The adapter creates control tables when they do not exist, writes the target table, applies available annotations/operations/access behavior and records evidence before returning the result.

Deployment

Databricks deployment is adapter-owned and DAB-based. The core does not deploy jobs and does not import Databricks SDKs.

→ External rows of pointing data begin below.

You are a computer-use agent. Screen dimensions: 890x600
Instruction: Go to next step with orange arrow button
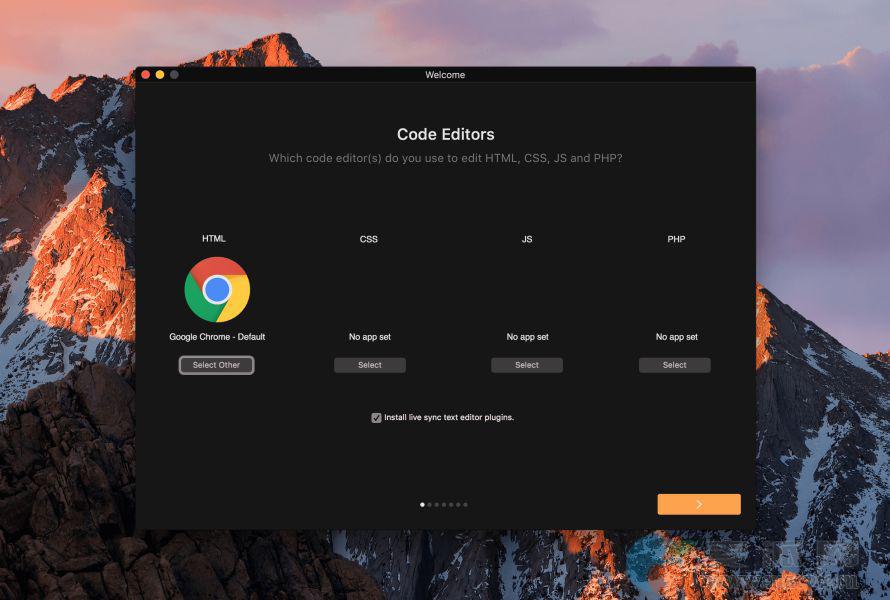click(x=699, y=504)
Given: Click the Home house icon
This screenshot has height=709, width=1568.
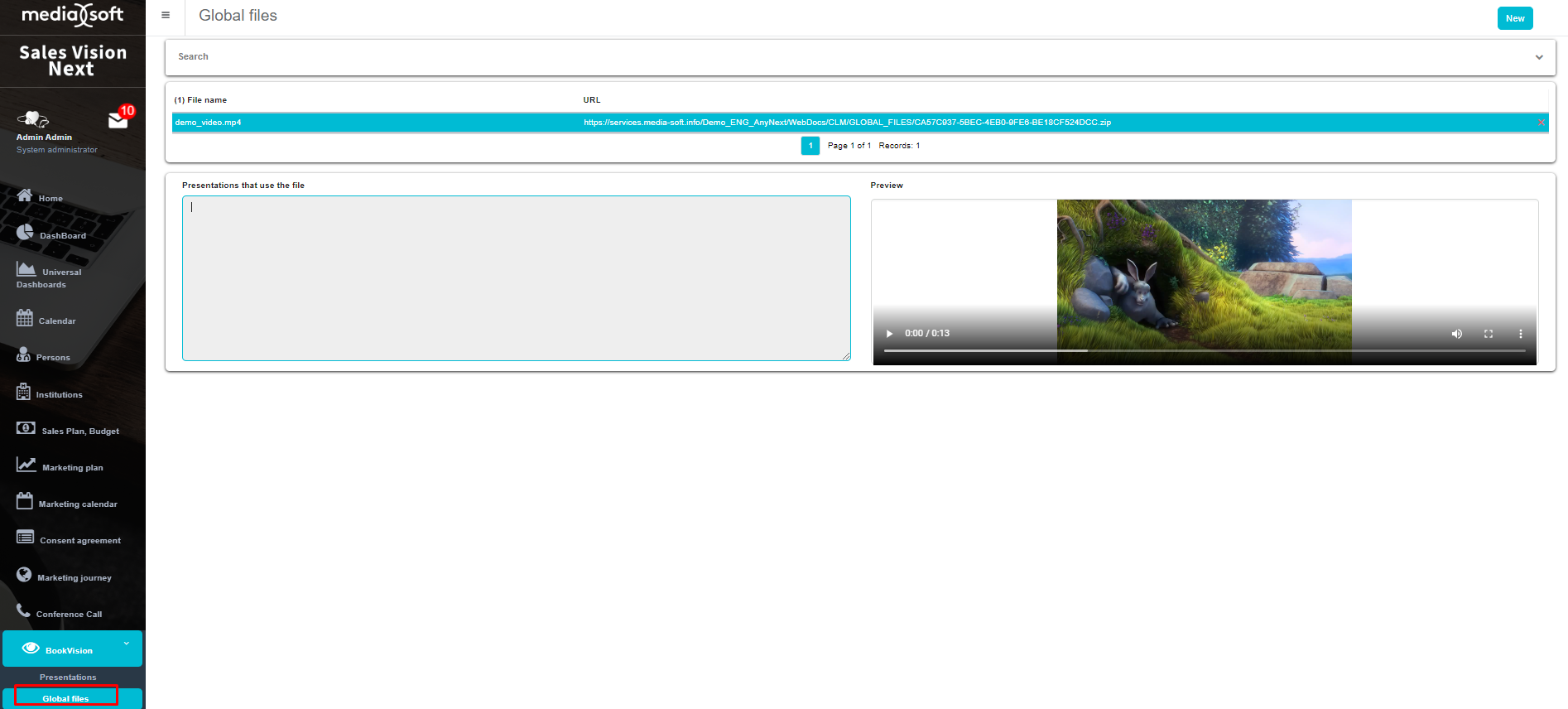Looking at the screenshot, I should click(25, 196).
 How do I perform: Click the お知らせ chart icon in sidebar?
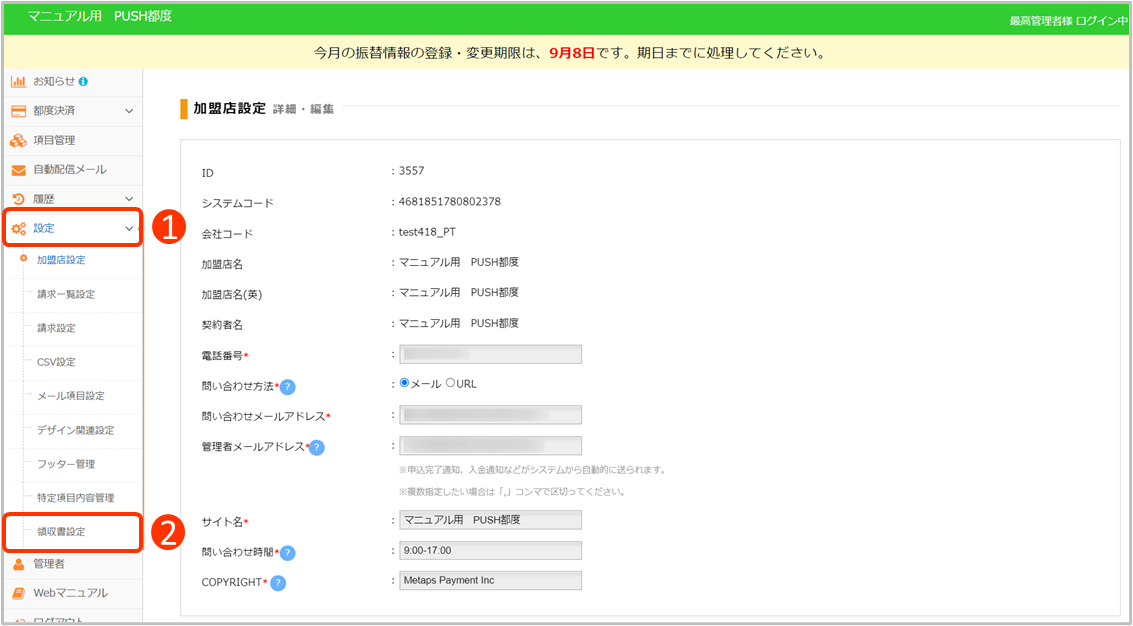tap(19, 81)
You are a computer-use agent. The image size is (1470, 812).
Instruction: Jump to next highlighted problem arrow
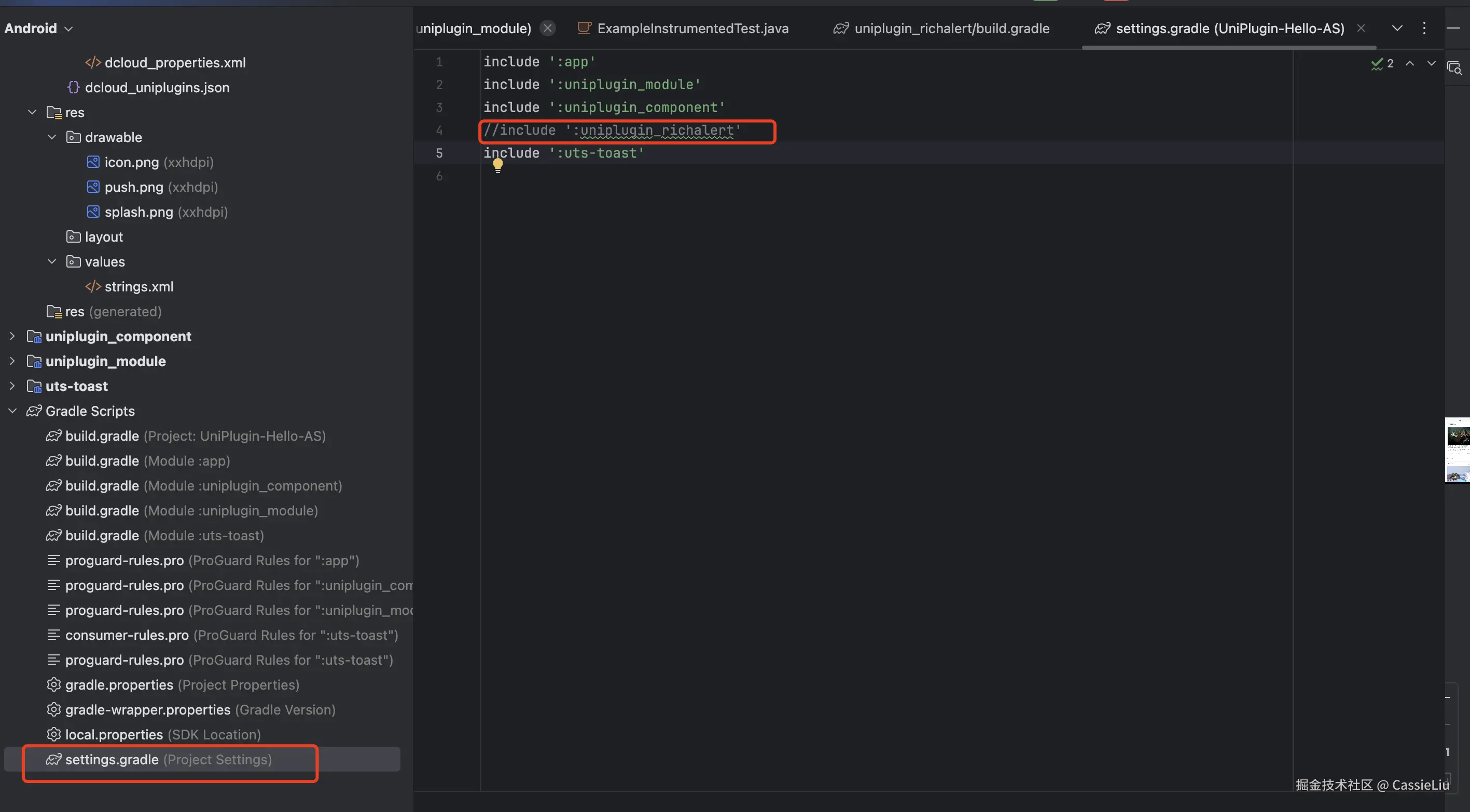pos(1431,63)
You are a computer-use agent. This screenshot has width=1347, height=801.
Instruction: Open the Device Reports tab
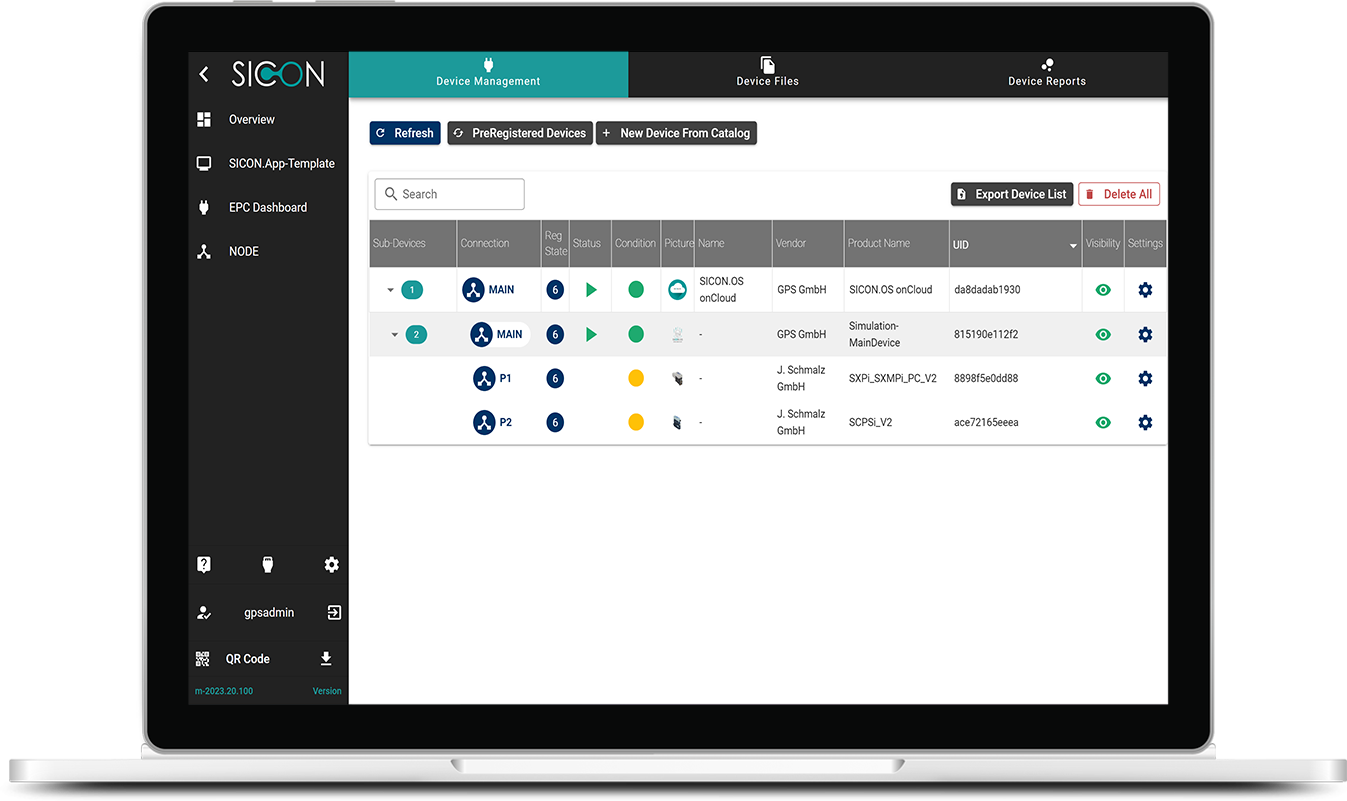click(x=1046, y=73)
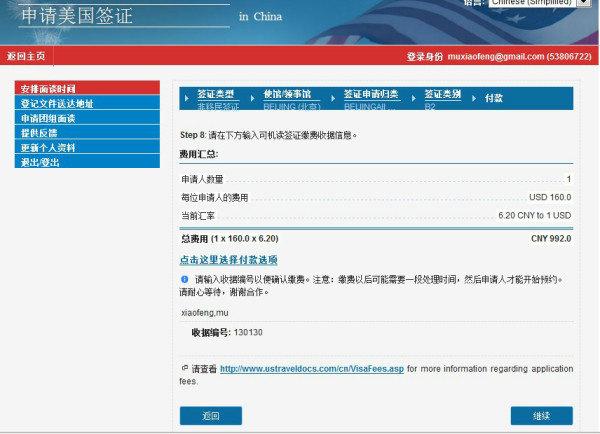
Task: Click the arrow icon before 签证类型 step
Action: pos(186,98)
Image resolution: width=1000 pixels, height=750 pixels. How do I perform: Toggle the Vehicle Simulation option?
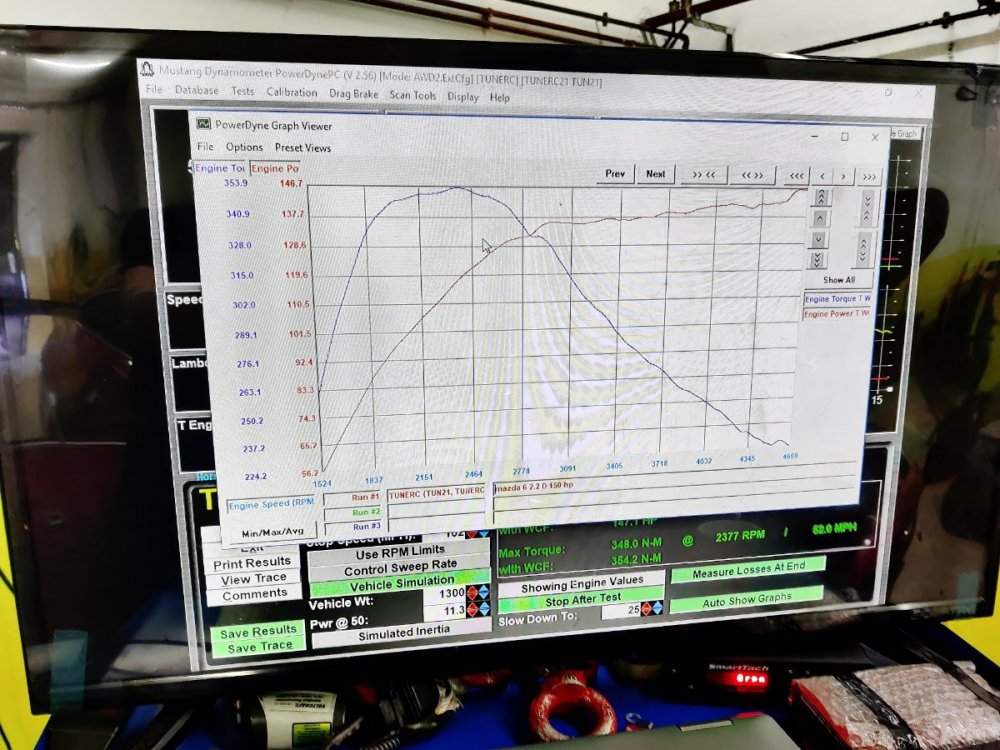(399, 580)
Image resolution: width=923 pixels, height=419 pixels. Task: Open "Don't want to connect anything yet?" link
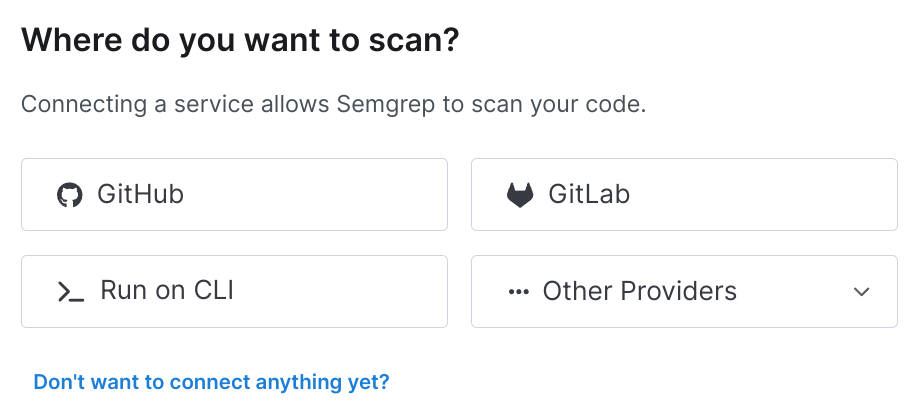coord(211,382)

contractforge-databricks deploy-project examples/real-world/supabase-jdbc-medallion/project.yaml \
--profile dbc-dev \
--target dev

Add --run to execute the deployed bundle job:

contractforge-databricks deploy-project examples/real-world/supabase-jdbc-medallion/project.yaml \
--profile dbc-dev \
--target dev \
--run

For projects without project.yaml, point directly at the DAB directory or databricks.yml:

contractforge-databricks deploy-bundle ./databricks.yml --profile dbc-dev --target dev --run

The project command reads validation.databricks.bundle from project.yaml. If that field is absent, it defaults to databricks.yml beside the project file. The adapter calls the Databricks CLI with explicit arguments; it never builds shell command strings.

Project scheduling

Scheduling belongs to project.yaml, not to the ingestion contract. The contract says what a dataset means; the project says how platform jobs are connected.

schedule:
cron: "0 6 * * *"
timezone: America/Sao_Paulo
enabled: false
max_concurrent_runs: 1
queue: true
adapters:
databricks:
pause_status: PAUSED
tasks:
bronze_orders:
task_key: bronze_orders

execution_order:
- name: bronze_orders
contracts:
databricks: contracts/databricks/bronze_orders.ingestion.yaml
- name: silver_orders
depends_on: [bronze_orders]
contracts:
databricks: contracts/databricks/silver_orders.ingestion.yaml

Render a Databricks Asset Bundle from that metadata:

contractforge-databricks render-project-bundle project.yaml \
--output databricks.yml \
--force

Or render and deploy in one adapter-owned flow:

contractforge-databricks deploy-project project.yaml \
--render-bundle \
--force-render \
--target dev

The renderer maps depends_on to Databricks task dependencies and maps top-level schedule.cron / schedule.timezone to the Databricks Jobs schedule block. AWS maps the same project schedule to EventBridge Scheduler without changing ingestion contracts.

Review-required examples

Databricks can support many semantics natively, but some requests still need explicit review:

Contract requestWhy review may be required
historical across non-Delta source snapshotsCompleteness and delete semantics must be proven.
Row filters/masksPrivileges and Unity Catalog feature availability vary by workspace.
Available-now streamingCheckpoint and schema locations must be governed and durable.
Native Lakeflow connectorsSource-specific behavior is Databricks-owned and may not be portable.

The adapter should return review diagnostics rather than hiding those decisions in generated code.